Było tak, jak się spodziewaliśmy. Nic nas nie zaskoczyło - powiedział dziennikarzom TVN24 Paweł Pawlikowski, reżyser nominowanej w trzech kategoriach "Zimnej wojny" po zakończeniu oscarowej gali. - Czas na nowo zakochać się w kinie, bo po tym wszystkim można się odkochać - dodał.
Na pytanie, czy zdjęcia Alfonso Cuarona okazały się w lepsze w konkurencji z tymi autorstwa Łukasza Żala, reżyser odpowiedział: "Były inne. Trudno porównać gruszkę z pomarańczą. Po prostu bardziej się spodobały członkom Akademii (...). Nie mam z tym problemu".
"Alfonso Cuaron zrobił świetny film i wciąż jest moim kumplem" - podkreślił Pawlikowski. Komentując, dlaczego "Roma" nie otrzymała Oscara za najlepszy film, powiedział: "Tego nie wiem i wydaje mi się to dość tajemnicze. +Roma+ była tak naukowo ustawiona przez Netflix, żeby wszystko powygrywała. Może to był jakiś protest?".
"Czułem, że w tych nagrodach jest dużo logistyki, strategii korporacyjnej. Z jednej strony rolę odegrały reklamy, z drugiej - poprawność polityczna. Wszystko było przewidywalne" - stwierdził twórca.

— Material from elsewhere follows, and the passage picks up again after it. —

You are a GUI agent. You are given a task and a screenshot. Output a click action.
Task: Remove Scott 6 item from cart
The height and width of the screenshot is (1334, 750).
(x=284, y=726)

Pawlikowski zaznaczył, że wraz z końcem gali oscarowej odczuł ulgę. "To już strasznie długo trwało, a dramaturgia kolejnych nagród filmowych kulminuje się Oscarami. Teraz już jest koniec, pustka, zamęt w głowie, wakacje. I trzeba się znowu zakochać w kinie, bo po tym wszystkim można się odkochać" - powiedział.